RECORDS SHOWN
•••••
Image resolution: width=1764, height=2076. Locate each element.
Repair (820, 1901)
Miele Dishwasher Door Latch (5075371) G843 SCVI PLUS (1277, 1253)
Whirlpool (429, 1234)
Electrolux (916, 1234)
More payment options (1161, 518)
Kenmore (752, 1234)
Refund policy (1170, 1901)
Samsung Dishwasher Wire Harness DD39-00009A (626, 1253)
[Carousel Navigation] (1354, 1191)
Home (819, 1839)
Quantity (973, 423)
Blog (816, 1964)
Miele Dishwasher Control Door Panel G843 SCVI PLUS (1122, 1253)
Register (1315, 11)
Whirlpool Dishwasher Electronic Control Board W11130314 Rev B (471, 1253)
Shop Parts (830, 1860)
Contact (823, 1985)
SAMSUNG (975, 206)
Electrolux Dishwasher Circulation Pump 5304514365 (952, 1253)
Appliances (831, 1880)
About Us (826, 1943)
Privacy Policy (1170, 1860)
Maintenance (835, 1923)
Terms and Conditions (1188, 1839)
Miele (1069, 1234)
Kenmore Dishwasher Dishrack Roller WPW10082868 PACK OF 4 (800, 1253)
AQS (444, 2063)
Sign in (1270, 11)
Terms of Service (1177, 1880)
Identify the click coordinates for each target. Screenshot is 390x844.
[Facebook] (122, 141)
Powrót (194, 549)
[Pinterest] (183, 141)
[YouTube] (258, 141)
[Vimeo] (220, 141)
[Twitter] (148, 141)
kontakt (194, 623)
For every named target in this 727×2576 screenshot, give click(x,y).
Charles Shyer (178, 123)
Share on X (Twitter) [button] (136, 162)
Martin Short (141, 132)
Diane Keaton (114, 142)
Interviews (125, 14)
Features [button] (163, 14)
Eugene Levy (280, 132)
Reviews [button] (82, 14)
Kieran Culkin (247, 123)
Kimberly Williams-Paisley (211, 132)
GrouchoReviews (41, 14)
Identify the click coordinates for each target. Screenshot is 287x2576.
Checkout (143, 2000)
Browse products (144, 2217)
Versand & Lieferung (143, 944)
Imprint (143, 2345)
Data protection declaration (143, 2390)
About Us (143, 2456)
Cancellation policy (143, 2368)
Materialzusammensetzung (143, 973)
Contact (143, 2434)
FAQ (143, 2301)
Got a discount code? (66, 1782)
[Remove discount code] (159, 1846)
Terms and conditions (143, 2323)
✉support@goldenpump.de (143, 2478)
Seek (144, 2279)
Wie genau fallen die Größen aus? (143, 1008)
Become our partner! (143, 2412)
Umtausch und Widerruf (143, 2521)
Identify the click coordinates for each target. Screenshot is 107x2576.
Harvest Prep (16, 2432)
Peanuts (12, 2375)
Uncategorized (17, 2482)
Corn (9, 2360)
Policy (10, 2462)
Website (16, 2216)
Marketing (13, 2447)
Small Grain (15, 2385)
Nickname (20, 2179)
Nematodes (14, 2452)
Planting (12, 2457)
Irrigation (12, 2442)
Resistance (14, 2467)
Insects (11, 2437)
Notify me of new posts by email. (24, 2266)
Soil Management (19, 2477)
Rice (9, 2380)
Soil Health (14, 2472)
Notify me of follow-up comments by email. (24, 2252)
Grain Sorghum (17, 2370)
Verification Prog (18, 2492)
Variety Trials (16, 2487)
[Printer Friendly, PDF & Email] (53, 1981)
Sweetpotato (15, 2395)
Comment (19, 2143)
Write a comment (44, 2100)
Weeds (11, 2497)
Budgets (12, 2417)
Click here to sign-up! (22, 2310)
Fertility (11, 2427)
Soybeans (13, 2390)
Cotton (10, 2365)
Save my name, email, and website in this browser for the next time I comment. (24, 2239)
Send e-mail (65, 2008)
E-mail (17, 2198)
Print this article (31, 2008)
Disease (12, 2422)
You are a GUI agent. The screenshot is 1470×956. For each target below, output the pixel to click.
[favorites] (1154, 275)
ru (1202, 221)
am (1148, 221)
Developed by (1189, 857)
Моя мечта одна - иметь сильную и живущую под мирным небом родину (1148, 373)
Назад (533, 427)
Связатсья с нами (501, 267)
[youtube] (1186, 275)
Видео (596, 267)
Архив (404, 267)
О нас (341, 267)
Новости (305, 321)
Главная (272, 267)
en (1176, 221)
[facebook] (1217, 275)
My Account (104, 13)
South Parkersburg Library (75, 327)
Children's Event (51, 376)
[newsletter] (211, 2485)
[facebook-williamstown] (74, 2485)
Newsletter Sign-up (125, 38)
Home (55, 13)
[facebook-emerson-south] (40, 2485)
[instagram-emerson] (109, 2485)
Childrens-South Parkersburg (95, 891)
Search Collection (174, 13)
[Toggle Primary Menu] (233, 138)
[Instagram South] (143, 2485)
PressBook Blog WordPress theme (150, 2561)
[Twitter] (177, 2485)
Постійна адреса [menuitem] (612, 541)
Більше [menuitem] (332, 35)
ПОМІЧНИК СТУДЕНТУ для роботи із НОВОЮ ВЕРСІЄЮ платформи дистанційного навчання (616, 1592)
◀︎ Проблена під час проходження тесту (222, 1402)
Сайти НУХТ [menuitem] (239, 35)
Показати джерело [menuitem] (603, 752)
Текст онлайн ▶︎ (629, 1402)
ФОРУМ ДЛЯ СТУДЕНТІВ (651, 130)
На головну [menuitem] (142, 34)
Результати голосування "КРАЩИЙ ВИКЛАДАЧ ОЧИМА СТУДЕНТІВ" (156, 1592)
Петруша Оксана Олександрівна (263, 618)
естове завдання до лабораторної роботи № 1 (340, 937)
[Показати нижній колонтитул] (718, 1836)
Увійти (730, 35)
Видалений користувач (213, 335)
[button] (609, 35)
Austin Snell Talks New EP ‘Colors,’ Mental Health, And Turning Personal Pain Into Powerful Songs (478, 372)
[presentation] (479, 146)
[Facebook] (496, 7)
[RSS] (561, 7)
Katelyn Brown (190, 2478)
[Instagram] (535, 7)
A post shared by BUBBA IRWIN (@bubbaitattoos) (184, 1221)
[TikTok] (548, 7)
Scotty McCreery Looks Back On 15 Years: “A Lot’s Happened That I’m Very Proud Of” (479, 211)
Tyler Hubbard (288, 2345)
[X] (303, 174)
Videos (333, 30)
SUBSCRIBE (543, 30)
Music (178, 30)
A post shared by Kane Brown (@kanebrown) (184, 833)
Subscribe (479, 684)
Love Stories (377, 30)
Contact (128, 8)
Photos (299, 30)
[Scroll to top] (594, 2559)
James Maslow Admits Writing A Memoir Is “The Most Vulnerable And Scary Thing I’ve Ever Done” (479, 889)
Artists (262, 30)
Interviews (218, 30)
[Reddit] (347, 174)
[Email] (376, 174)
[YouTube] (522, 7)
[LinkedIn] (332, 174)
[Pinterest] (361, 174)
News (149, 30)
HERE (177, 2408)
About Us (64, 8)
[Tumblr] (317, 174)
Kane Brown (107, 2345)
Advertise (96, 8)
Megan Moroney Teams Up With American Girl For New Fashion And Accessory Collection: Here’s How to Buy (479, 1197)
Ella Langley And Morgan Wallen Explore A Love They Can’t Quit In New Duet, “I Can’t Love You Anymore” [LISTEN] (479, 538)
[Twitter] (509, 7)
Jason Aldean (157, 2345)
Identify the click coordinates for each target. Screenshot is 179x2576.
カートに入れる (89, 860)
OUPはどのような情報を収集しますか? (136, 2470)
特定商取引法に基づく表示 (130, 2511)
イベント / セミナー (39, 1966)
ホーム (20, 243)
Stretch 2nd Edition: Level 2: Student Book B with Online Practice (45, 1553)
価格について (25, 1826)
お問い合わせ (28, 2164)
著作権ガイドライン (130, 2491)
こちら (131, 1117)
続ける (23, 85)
•••••
Copy out the material word for word and line for line.

RESPONSE TO THIS TASK
Image resolution: width=1764, height=2076. Locate each element.
Repair (820, 1901)
Miele Dishwasher Door Latch (5075371) G843 SCVI PLUS (1277, 1253)
Whirlpool (429, 1234)
Electrolux (916, 1234)
More payment options (1161, 518)
Kenmore (752, 1234)
Refund policy (1170, 1901)
Samsung Dishwasher Wire Harness DD39-00009A (626, 1253)
[Carousel Navigation] (1354, 1191)
Home (819, 1839)
Quantity (973, 423)
Blog (816, 1964)
Miele Dishwasher Control Door Panel G843 SCVI PLUS (1122, 1253)
Register (1315, 11)
Whirlpool Dishwasher Electronic Control Board W11130314 Rev B (471, 1253)
Shop Parts (830, 1860)
Contact (823, 1985)
SAMSUNG (975, 206)
Electrolux Dishwasher Circulation Pump 5304514365 (952, 1253)
Appliances (831, 1880)
About Us (826, 1943)
Privacy Policy (1170, 1860)
Maintenance (835, 1923)
Terms and Conditions (1188, 1839)
Miele (1069, 1234)
Kenmore Dishwasher Dishrack Roller WPW10082868 PACK OF 4 (800, 1253)
AQS (444, 2063)
Sign in (1270, 11)
Terms of Service (1177, 1880)
Identify the click coordinates for each target. Screenshot is 390x844.
[Facebook] (122, 141)
Powrót (194, 549)
[Pinterest] (183, 141)
[YouTube] (258, 141)
[Vimeo] (220, 141)
[Twitter] (148, 141)
kontakt (194, 623)
For every named target in this 727×2576 screenshot, give click(x,y).
Charles Shyer (178, 123)
Share on X (Twitter) [button] (136, 162)
Martin Short (141, 132)
Diane Keaton (114, 142)
Interviews (125, 14)
Features [button] (163, 14)
Eugene Levy (280, 132)
Reviews [button] (82, 14)
Kieran Culkin (247, 123)
Kimberly Williams-Paisley (211, 132)
GrouchoReviews (41, 14)
Identify the click coordinates for each target. Screenshot is 287x2576.
Checkout (143, 2000)
Browse products (144, 2217)
Versand & Lieferung (143, 944)
Imprint (143, 2345)
Data protection declaration (143, 2390)
About Us (143, 2456)
Cancellation policy (143, 2368)
Materialzusammensetzung (143, 973)
Contact (143, 2434)
FAQ (143, 2301)
Got a discount code? (66, 1782)
[Remove discount code] (159, 1846)
Terms and conditions (143, 2323)
✉support@goldenpump.de (143, 2478)
Seek (144, 2279)
Wie genau fallen die Größen aus? (143, 1008)
Become our partner! (143, 2412)
Umtausch und Widerruf (143, 2521)
Identify the click coordinates for each target. Screenshot is 107x2576.
Harvest Prep (16, 2432)
Peanuts (12, 2375)
Uncategorized (17, 2482)
Corn (9, 2360)
Policy (10, 2462)
Website (16, 2216)
Marketing (13, 2447)
Small Grain (15, 2385)
Nickname (20, 2179)
Nematodes (14, 2452)
Planting (12, 2457)
Irrigation (12, 2442)
Resistance (14, 2467)
Insects (11, 2437)
Notify me of new posts by email. (24, 2266)
Soil Management (19, 2477)
Rice (9, 2380)
Soil Health (14, 2472)
Notify me of follow-up comments by email. (24, 2252)
Grain Sorghum (17, 2370)
Verification Prog (18, 2492)
Variety Trials (16, 2487)
[Printer Friendly, PDF & Email] (53, 1981)
Sweetpotato (15, 2395)
Comment (19, 2143)
Write a comment (44, 2100)
Weeds (11, 2497)
Budgets (12, 2417)
Click here to sign-up! (22, 2310)
Fertility (11, 2427)
Soybeans (13, 2390)
Cotton (10, 2365)
Save my name, email, and website in this browser for the next time I comment. (24, 2239)
Send e-mail (65, 2008)
E-mail (17, 2198)
Print this article (31, 2008)
Disease (12, 2422)
You are a GUI agent. The screenshot is 1470×956. For each target below, output the pixel to click.
[favorites] (1154, 275)
ru (1202, 221)
am (1148, 221)
Developed by (1189, 857)
Моя мечта одна - иметь сильную и живущую под мирным небом родину (1148, 373)
Назад (533, 427)
Связатсья с нами (501, 267)
[youtube] (1186, 275)
Видео (596, 267)
Архив (404, 267)
О нас (341, 267)
Новости (305, 321)
Главная (272, 267)
en (1176, 221)
[facebook] (1217, 275)
My Account (104, 13)
South Parkersburg Library (75, 327)
Children's Event (51, 376)
[newsletter] (211, 2485)
[facebook-williamstown] (74, 2485)
Newsletter Sign-up (125, 38)
Home (55, 13)
[facebook-emerson-south] (40, 2485)
[instagram-emerson] (109, 2485)
Childrens-South Parkersburg (95, 891)
Search Collection (174, 13)
[Toggle Primary Menu] (233, 138)
[Instagram South] (143, 2485)
PressBook Blog WordPress theme (150, 2561)
[Twitter] (177, 2485)
Постійна адреса [menuitem] (612, 541)
Більше [menuitem] (332, 35)
ПОМІЧНИК СТУДЕНТУ для роботи із НОВОЮ ВЕРСІЄЮ платформи дистанційного навчання (616, 1592)
◀︎ Проблена під час проходження тесту (222, 1402)
Сайти НУХТ [menuitem] (239, 35)
Показати джерело [menuitem] (603, 752)
Текст онлайн ▶︎ (629, 1402)
ФОРУМ ДЛЯ СТУДЕНТІВ (651, 130)
На головну [menuitem] (142, 34)
Результати голосування "КРАЩИЙ ВИКЛАДАЧ ОЧИМА СТУДЕНТІВ" (156, 1592)
Петруша Оксана Олександрівна (263, 618)
естове завдання до лабораторної роботи № 1 (340, 937)
[Показати нижній колонтитул] (718, 1836)
Увійти (730, 35)
Видалений користувач (213, 335)
[button] (609, 35)
Austin Snell Talks New EP ‘Colors,’ Mental Health, And Turning Personal Pain Into Powerful Songs (478, 372)
[presentation] (479, 146)
[Facebook] (496, 7)
[RSS] (561, 7)
Katelyn Brown (190, 2478)
[Instagram] (535, 7)
A post shared by BUBBA IRWIN (@bubbaitattoos) (184, 1221)
[TikTok] (548, 7)
Scotty McCreery Looks Back On 15 Years: “A Lot’s Happened That I’m Very Proud Of” (479, 211)
Tyler Hubbard (288, 2345)
[X] (303, 174)
Videos (333, 30)
SUBSCRIBE (543, 30)
Music (178, 30)
A post shared by Kane Brown (@kanebrown) (184, 833)
Subscribe (479, 684)
Love Stories (377, 30)
Contact (128, 8)
Photos (299, 30)
[Scroll to top] (594, 2559)
James Maslow Admits Writing A Memoir Is “The Most Vulnerable And Scary Thing I’ve Ever Done” (479, 889)
Artists (262, 30)
Interviews (218, 30)
[Reddit] (347, 174)
[Email] (376, 174)
[YouTube] (522, 7)
[LinkedIn] (332, 174)
[Pinterest] (361, 174)
News (149, 30)
HERE (177, 2408)
About Us (64, 8)
[Tumblr] (317, 174)
Kane Brown (107, 2345)
Advertise (96, 8)
Megan Moroney Teams Up With American Girl For New Fashion And Accessory Collection: Here’s How to Buy (479, 1197)
Ella Langley And Morgan Wallen Explore A Love They Can’t Quit In New Duet, “I Can’t Love You Anymore” [LISTEN] (479, 538)
[Twitter] (509, 7)
Jason Aldean (157, 2345)
Identify the click coordinates for each target. Screenshot is 179x2576.
カートに入れる (89, 860)
OUPはどのような情報を収集しますか? (136, 2470)
特定商取引法に基づく表示 (130, 2511)
イベント / セミナー (39, 1966)
ホーム (20, 243)
Stretch 2nd Edition: Level 2: Student Book B with Online Practice (45, 1553)
価格について (25, 1826)
お問い合わせ (28, 2164)
著作権ガイドライン (130, 2491)
こちら (131, 1117)
続ける (23, 85)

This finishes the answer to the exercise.